### The problem
Reproduce each of the following entries line for line, changing nothing.

### Source records
+---+
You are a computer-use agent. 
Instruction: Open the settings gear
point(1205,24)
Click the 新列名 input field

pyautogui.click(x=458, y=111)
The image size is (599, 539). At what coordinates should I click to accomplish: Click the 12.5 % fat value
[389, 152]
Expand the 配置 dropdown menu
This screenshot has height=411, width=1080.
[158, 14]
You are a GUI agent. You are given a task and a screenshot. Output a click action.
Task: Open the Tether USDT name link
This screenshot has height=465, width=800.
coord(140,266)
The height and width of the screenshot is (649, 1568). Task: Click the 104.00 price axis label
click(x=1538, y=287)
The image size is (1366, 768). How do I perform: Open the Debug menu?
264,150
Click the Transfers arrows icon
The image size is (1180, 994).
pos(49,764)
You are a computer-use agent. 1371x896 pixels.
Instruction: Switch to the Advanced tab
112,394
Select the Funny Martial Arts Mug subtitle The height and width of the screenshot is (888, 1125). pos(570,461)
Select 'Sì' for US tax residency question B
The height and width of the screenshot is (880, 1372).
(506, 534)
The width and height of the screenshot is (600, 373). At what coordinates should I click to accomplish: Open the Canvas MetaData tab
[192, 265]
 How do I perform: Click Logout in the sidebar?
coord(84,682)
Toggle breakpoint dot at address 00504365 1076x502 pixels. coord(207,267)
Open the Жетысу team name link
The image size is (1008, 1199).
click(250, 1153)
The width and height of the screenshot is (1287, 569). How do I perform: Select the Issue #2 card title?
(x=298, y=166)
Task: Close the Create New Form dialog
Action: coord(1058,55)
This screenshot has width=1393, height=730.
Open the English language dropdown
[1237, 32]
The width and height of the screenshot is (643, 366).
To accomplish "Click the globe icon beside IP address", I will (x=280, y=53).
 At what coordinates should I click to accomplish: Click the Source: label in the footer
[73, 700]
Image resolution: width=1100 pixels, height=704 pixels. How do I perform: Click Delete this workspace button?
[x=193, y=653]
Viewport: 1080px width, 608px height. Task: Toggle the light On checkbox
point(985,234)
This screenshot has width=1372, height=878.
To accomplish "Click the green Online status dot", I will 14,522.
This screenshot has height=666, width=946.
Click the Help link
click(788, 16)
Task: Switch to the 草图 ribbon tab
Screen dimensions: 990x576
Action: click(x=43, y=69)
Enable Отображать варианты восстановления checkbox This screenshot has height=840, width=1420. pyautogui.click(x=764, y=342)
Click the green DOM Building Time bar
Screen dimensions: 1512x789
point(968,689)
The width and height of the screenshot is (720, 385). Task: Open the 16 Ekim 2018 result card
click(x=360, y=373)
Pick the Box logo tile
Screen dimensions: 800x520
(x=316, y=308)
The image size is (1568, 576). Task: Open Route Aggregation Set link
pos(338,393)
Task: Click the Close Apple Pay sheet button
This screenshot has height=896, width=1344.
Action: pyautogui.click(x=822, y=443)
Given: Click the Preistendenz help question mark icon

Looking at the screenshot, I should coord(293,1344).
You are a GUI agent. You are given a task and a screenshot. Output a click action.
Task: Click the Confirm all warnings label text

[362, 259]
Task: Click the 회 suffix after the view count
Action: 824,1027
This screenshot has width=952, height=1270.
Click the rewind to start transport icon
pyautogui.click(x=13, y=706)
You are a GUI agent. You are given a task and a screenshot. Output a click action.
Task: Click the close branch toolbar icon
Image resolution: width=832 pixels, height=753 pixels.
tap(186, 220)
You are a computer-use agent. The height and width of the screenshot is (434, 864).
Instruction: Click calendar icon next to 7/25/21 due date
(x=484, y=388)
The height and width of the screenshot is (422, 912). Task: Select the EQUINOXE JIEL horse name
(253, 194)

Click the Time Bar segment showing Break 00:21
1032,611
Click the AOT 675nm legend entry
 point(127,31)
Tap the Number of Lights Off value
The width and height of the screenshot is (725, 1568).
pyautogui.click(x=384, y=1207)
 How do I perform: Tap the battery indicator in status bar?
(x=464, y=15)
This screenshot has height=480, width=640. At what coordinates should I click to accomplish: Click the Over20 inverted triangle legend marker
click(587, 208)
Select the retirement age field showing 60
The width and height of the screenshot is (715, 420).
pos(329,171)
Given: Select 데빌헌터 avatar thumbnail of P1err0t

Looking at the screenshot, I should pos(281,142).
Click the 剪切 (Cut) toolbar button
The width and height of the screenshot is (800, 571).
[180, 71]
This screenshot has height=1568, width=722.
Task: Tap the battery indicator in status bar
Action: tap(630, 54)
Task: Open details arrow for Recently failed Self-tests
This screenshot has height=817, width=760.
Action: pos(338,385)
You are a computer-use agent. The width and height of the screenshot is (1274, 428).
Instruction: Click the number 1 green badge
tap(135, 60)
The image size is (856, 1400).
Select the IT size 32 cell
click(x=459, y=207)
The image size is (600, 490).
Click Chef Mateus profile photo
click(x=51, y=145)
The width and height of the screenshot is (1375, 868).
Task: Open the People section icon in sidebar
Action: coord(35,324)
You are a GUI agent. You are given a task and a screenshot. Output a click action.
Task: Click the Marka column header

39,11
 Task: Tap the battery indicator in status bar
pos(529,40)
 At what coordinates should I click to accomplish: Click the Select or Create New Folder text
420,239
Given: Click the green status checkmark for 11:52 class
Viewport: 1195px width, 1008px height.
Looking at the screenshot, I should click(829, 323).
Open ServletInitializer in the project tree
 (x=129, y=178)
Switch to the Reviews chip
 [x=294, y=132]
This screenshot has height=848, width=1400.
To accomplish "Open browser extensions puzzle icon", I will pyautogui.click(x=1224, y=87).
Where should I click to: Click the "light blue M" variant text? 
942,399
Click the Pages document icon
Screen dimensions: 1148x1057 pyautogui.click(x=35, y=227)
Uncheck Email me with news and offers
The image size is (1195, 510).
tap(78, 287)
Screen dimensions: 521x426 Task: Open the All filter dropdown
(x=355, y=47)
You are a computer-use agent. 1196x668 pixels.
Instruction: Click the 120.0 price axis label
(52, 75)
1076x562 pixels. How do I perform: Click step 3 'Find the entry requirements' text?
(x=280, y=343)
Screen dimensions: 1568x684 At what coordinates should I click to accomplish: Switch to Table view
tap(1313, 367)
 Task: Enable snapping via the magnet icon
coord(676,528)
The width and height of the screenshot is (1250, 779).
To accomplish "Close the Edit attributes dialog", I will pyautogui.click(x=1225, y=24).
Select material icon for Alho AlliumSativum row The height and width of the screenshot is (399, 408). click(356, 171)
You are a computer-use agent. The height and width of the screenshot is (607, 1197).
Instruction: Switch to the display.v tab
+---+
### Task output
You are a computer-use agent. 
Instruction: Open the settings gear
point(1205,24)
Click the 新列名 input field

pyautogui.click(x=458, y=111)
The image size is (599, 539). At what coordinates should I click to accomplish: Click the 12.5 % fat value
[389, 152]
Expand the 配置 dropdown menu
This screenshot has height=411, width=1080.
[158, 14]
You are a GUI agent. You are given a task and a screenshot. Output a click action.
Task: Open the Tether USDT name link
This screenshot has height=465, width=800.
coord(140,266)
The height and width of the screenshot is (649, 1568). Task: Click the 104.00 price axis label
click(x=1538, y=287)
The image size is (1366, 768). How do I perform: Open the Debug menu?
264,150
Click the Transfers arrows icon
The image size is (1180, 994).
pos(49,764)
You are a computer-use agent. 1371x896 pixels.
Instruction: Switch to the Advanced tab
112,394
Select the Funny Martial Arts Mug subtitle The height and width of the screenshot is (888, 1125). pos(570,461)
Select 'Sì' for US tax residency question B
The height and width of the screenshot is (880, 1372).
(506, 534)
The width and height of the screenshot is (600, 373). At what coordinates should I click to accomplish: Open the Canvas MetaData tab
[192, 265]
 How do I perform: Click Logout in the sidebar?
coord(84,682)
Toggle breakpoint dot at address 00504365 1076x502 pixels. coord(207,267)
Open the Жетысу team name link
The image size is (1008, 1199).
click(250, 1153)
The width and height of the screenshot is (1287, 569). How do I perform: Select the Issue #2 card title?
(x=298, y=166)
Task: Close the Create New Form dialog
Action: coord(1058,55)
This screenshot has width=1393, height=730.
Open the English language dropdown
[1237, 32]
The width and height of the screenshot is (643, 366).
To accomplish "Click the globe icon beside IP address", I will (x=280, y=53).
 At what coordinates should I click to accomplish: Click the Source: label in the footer
[73, 700]
Image resolution: width=1100 pixels, height=704 pixels. How do I perform: Click Delete this workspace button?
[x=193, y=653]
Viewport: 1080px width, 608px height. Task: Toggle the light On checkbox
point(985,234)
This screenshot has width=1372, height=878.
To accomplish "Click the green Online status dot", I will 14,522.
This screenshot has height=666, width=946.
Click the Help link
click(788, 16)
Task: Switch to the 草图 ribbon tab
Screen dimensions: 990x576
Action: click(x=43, y=69)
Enable Отображать варианты восстановления checkbox This screenshot has height=840, width=1420. pyautogui.click(x=764, y=342)
Click the green DOM Building Time bar
Screen dimensions: 1512x789
point(968,689)
The width and height of the screenshot is (720, 385). Task: Open the 16 Ekim 2018 result card
click(x=360, y=373)
Pick the Box logo tile
Screen dimensions: 800x520
(x=316, y=308)
The image size is (1568, 576). Task: Open Route Aggregation Set link
pos(338,393)
Task: Click the Close Apple Pay sheet button
This screenshot has height=896, width=1344.
Action: pyautogui.click(x=822, y=443)
Given: Click the Preistendenz help question mark icon

Looking at the screenshot, I should coord(293,1344).
You are a GUI agent. You are given a task and a screenshot. Output a click action.
Task: Click the Confirm all warnings label text

[362, 259]
Task: Click the 회 suffix after the view count
Action: 824,1027
This screenshot has width=952, height=1270.
Click the rewind to start transport icon
pyautogui.click(x=13, y=706)
You are a GUI agent. You are given a task and a screenshot. Output a click action.
Task: Click the close branch toolbar icon
Image resolution: width=832 pixels, height=753 pixels.
tap(186, 220)
You are a computer-use agent. The height and width of the screenshot is (434, 864).
Instruction: Click calendar icon next to 7/25/21 due date
(x=484, y=388)
The height and width of the screenshot is (422, 912). Task: Select the EQUINOXE JIEL horse name
(253, 194)

Click the Time Bar segment showing Break 00:21
1032,611
Click the AOT 675nm legend entry
 point(127,31)
Tap the Number of Lights Off value
The width and height of the screenshot is (725, 1568).
pyautogui.click(x=384, y=1207)
 How do I perform: Tap the battery indicator in status bar?
(x=464, y=15)
This screenshot has height=480, width=640. At what coordinates should I click to accomplish: Click the Over20 inverted triangle legend marker
click(587, 208)
Select the retirement age field showing 60
The width and height of the screenshot is (715, 420).
pos(329,171)
Given: Select 데빌헌터 avatar thumbnail of P1err0t

Looking at the screenshot, I should pos(281,142).
Click the 剪切 (Cut) toolbar button
The width and height of the screenshot is (800, 571).
[180, 71]
This screenshot has height=1568, width=722.
Task: Tap the battery indicator in status bar
Action: tap(630, 54)
Task: Open details arrow for Recently failed Self-tests
This screenshot has height=817, width=760.
Action: pos(338,385)
You are a computer-use agent. The width and height of the screenshot is (1274, 428).
Instruction: Click the number 1 green badge
tap(135, 60)
The image size is (856, 1400).
Select the IT size 32 cell
click(x=459, y=207)
The image size is (600, 490).
Click Chef Mateus profile photo
click(x=51, y=145)
The width and height of the screenshot is (1375, 868).
Task: Open the People section icon in sidebar
Action: coord(35,324)
You are a GUI agent. You are given a task and a screenshot. Output a click action.
Task: Click the Marka column header

39,11
 Task: Tap the battery indicator in status bar
pos(529,40)
 At what coordinates should I click to accomplish: Click the Select or Create New Folder text
420,239
Given: Click the green status checkmark for 11:52 class
Viewport: 1195px width, 1008px height.
Looking at the screenshot, I should click(829, 323).
Open ServletInitializer in the project tree
 (x=129, y=178)
Switch to the Reviews chip
 [x=294, y=132]
This screenshot has height=848, width=1400.
To accomplish "Open browser extensions puzzle icon", I will pyautogui.click(x=1224, y=87).
Where should I click to: Click the "light blue M" variant text? 
942,399
Click the Pages document icon
Screen dimensions: 1148x1057 pyautogui.click(x=35, y=227)
Uncheck Email me with news and offers
The image size is (1195, 510).
tap(78, 287)
Screen dimensions: 521x426 Task: Open the All filter dropdown
(x=355, y=47)
You are a computer-use agent. 1196x668 pixels.
Instruction: Click the 120.0 price axis label
(52, 75)
1076x562 pixels. How do I perform: Click step 3 'Find the entry requirements' text?
(x=280, y=343)
Screen dimensions: 1568x684 At what coordinates should I click to accomplish: Switch to Table view
tap(1313, 367)
 Task: Enable snapping via the magnet icon
coord(676,528)
The width and height of the screenshot is (1250, 779).
To accomplish "Close the Edit attributes dialog", I will pyautogui.click(x=1225, y=24).
Select material icon for Alho AlliumSativum row The height and width of the screenshot is (399, 408). click(356, 171)
You are a computer-use agent. The height and width of the screenshot is (607, 1197).
Instruction: Switch to the display.v tab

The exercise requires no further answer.